One of the clean-up approaches for remediation of contaminated groundwater is chemical reduction. Green rust (GR), layered iron(II)-iron(III) hydroxide, is one of the promising reductant materials because of high reducing reactivity and easy to manufacture. The reducing capacity of GR has shown for both inorganic and organic contaminants, e.g., nitrate, chromate, carbon tetrachloride and nitroaromatics. However, fast reduction of chlorinated ethylenes has not been seen with GR, which has significantly hindered its potential for broader application in pollutant degradation.
We have recently found that biochar is capable of catalyzing the reduction of chlorinated ethylenes by GR, resulting in an extremely fast reduction rate. The new finding of the surprising reactivity of the iron-biochar composite no doubt opens a new perspective of remediation of contaminated groundwater. However, it is not clear whether the groundwater solutes have negative impacts on the reactivity and how they influence the composite over time in a long term in terms of structure and reactivity. Figuring out these questions would be very useful to assess the longevity of the iron-biochar composite during subsurface remediation.
The main objective of this project is to investigate the effects of groundwater solutes on the transformation and reactivity of the iron-biochar composite. For this, you may
Measure the rate of TCE reduction by the composite that has been aged under different solute solutions for different time scales to investigate how the reactivity change with time and how the reactivity varies with the different solute solution.
Characterize the above-aged composite by using multiple approaches to figure out how GR (and even the iron-biochar composite) transform over time under different solute solutions.
Try to explain the mechanism of how the groundwater solutes impact the reactivity of the composite based on the above observations.
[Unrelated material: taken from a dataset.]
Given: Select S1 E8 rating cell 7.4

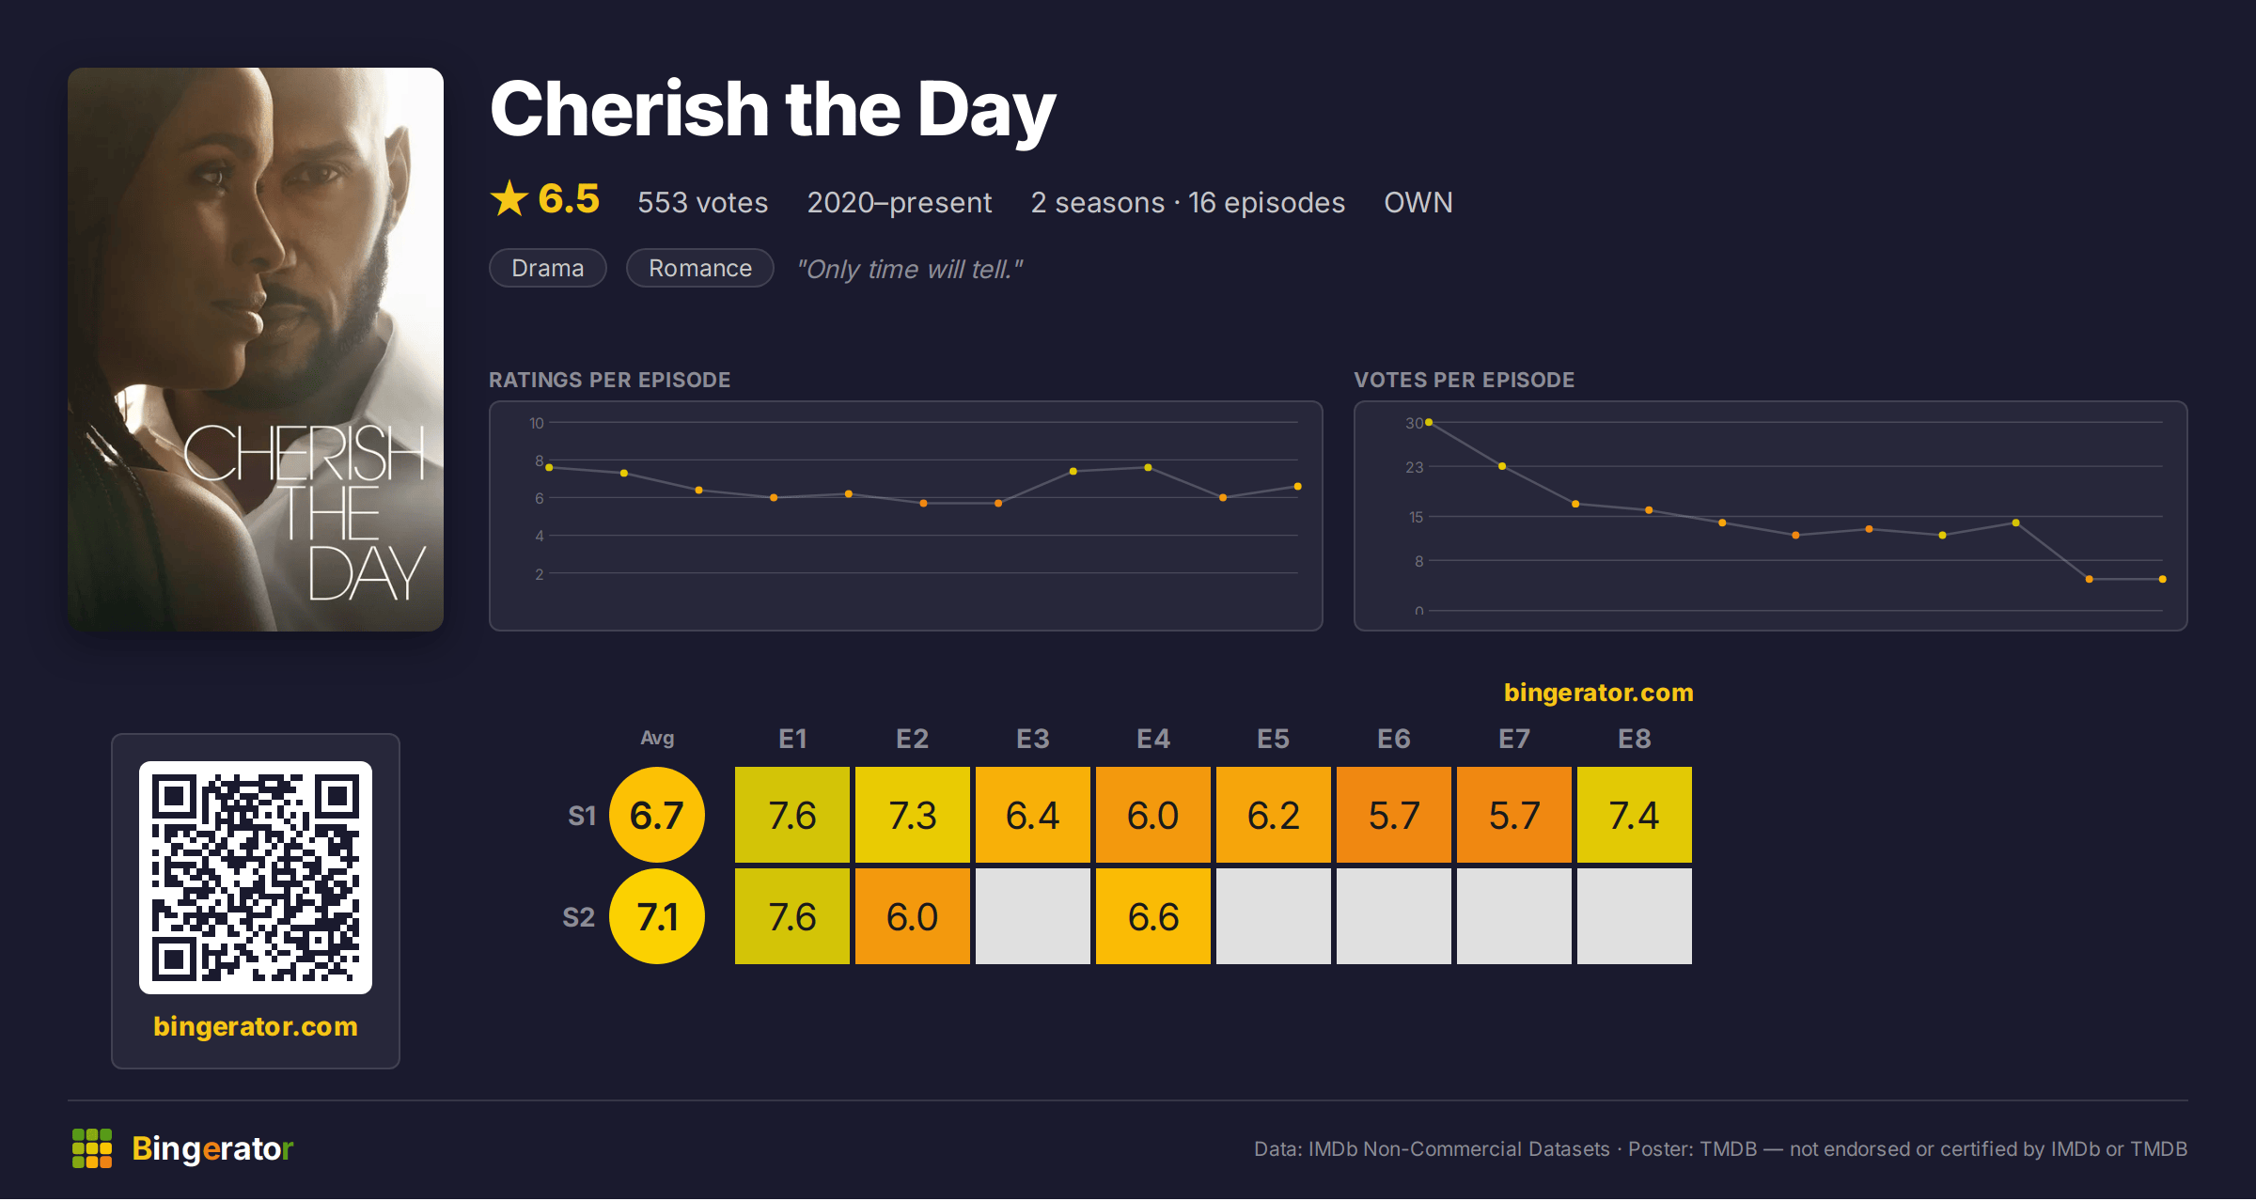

The project will be connected with the Innovation Foundation project, so you also have some opportunities to coordinate with Danish companies. The work will be carried out in the Section for Environmental Chemistry and Physics, Department for Plant and Environmental Sciences, Faculty of Science at Copenhagen University, under the supervision of postdoc Jing Ai (firstname.lastname@example.org) and prof. Hans Chr. Bruun Hansen (email@example.com).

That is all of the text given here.